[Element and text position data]

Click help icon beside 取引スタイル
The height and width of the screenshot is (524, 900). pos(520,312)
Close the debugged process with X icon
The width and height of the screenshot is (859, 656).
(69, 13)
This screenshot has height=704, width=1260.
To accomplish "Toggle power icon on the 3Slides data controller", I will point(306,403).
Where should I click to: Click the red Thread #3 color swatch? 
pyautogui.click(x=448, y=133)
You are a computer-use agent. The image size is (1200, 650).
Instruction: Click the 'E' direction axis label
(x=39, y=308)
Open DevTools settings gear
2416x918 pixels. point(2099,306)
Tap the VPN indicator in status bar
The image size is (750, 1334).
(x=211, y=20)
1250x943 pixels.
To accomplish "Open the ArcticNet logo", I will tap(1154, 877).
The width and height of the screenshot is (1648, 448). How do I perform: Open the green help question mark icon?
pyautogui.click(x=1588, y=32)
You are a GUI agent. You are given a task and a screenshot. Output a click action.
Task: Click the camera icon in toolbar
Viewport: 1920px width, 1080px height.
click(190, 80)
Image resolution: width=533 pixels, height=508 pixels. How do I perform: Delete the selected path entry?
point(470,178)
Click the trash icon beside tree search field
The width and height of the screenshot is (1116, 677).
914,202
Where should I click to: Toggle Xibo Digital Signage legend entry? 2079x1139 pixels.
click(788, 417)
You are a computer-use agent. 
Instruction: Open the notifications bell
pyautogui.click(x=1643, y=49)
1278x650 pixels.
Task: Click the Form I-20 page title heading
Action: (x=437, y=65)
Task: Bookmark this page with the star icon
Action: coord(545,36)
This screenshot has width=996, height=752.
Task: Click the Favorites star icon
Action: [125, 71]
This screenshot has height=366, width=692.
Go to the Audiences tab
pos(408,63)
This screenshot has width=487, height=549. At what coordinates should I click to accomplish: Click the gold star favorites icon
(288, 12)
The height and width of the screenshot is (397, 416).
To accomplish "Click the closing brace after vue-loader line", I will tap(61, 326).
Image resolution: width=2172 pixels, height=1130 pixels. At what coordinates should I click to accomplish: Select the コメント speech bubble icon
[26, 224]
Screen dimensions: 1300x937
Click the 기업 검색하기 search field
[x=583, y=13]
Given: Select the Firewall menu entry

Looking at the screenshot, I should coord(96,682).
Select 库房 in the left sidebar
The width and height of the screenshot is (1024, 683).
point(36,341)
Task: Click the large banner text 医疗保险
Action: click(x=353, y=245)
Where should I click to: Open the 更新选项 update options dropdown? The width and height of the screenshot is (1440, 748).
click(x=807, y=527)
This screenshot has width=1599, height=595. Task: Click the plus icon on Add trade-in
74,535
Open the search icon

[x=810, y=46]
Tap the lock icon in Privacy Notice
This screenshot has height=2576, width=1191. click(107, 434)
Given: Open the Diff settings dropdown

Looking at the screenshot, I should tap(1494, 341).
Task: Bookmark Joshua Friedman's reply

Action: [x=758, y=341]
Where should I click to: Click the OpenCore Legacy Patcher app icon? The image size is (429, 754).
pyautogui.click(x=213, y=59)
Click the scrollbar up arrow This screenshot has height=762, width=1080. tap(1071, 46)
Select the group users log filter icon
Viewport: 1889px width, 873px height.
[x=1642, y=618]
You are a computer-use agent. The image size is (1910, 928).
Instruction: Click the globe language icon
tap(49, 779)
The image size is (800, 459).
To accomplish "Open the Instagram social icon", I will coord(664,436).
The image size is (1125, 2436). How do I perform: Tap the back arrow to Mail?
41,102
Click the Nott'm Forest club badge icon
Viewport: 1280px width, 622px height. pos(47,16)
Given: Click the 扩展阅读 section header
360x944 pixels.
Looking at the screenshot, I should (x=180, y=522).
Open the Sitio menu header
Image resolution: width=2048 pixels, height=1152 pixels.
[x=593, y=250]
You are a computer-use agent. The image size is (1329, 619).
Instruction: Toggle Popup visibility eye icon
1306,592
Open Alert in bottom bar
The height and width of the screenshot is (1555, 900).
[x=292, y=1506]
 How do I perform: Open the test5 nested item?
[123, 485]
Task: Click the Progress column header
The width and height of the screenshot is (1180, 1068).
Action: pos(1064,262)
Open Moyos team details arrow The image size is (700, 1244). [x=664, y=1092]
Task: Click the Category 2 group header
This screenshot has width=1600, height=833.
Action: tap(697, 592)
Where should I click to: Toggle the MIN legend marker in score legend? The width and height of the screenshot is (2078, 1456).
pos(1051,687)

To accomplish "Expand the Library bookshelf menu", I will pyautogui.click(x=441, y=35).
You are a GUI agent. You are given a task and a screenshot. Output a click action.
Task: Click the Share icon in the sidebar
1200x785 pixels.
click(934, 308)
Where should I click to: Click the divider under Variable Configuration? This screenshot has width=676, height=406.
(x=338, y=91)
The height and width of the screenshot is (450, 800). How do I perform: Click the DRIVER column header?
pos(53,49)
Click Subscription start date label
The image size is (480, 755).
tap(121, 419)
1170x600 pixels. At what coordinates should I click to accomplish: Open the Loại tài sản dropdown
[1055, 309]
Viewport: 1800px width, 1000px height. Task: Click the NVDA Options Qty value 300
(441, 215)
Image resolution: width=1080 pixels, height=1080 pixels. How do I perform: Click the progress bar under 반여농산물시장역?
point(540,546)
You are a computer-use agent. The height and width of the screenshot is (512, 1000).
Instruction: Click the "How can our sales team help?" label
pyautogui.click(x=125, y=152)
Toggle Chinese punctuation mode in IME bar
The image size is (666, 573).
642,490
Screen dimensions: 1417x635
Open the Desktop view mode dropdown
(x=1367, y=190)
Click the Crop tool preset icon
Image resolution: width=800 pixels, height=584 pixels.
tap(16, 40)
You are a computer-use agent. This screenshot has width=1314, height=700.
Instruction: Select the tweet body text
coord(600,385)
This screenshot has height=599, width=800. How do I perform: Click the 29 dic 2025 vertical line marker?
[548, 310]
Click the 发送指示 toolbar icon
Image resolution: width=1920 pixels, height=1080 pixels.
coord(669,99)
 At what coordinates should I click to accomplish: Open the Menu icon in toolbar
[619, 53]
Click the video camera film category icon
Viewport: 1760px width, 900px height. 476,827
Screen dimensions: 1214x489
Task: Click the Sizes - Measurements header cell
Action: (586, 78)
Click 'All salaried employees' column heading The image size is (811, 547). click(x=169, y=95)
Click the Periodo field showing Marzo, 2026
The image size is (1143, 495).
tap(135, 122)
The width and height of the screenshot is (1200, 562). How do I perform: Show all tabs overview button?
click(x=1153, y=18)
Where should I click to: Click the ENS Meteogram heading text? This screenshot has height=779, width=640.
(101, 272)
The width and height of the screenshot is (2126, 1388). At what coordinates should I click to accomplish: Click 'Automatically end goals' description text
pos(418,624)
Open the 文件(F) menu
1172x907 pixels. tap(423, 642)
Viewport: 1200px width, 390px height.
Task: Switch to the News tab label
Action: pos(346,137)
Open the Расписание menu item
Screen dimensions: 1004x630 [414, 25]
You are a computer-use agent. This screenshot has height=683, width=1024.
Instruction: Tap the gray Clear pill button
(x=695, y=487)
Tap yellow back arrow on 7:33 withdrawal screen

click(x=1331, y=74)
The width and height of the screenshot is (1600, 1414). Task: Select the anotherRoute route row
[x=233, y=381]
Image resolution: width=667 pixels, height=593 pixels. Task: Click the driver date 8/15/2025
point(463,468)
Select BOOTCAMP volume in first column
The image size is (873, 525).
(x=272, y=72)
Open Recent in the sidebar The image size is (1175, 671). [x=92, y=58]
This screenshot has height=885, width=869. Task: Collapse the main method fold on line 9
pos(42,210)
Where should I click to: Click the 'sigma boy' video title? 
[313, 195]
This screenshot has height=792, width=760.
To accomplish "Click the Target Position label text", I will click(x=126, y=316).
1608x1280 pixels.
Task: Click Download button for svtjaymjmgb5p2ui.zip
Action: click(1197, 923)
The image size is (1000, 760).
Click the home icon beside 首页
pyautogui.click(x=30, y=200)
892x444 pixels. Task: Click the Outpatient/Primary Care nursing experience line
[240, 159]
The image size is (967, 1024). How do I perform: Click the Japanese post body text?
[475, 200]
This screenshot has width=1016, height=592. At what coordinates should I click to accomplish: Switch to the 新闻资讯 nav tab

What is asked:
Arrange the part of the items above that opens with the line containing "Viewport: 1800px width, 1000px" and closes with the line containing "point(540,546)" as a numbered list, omitting blank lines.

Solution to this problem:
1. Viewport: 1800px width, 1000px height. Task: Click the NVDA Options Qty value 300
2. (441, 215)
3. Image resolution: width=1080 pixels, height=1080 pixels. How do I perform: Click the progress bar under 반여농산물시장역?
4. point(540,546)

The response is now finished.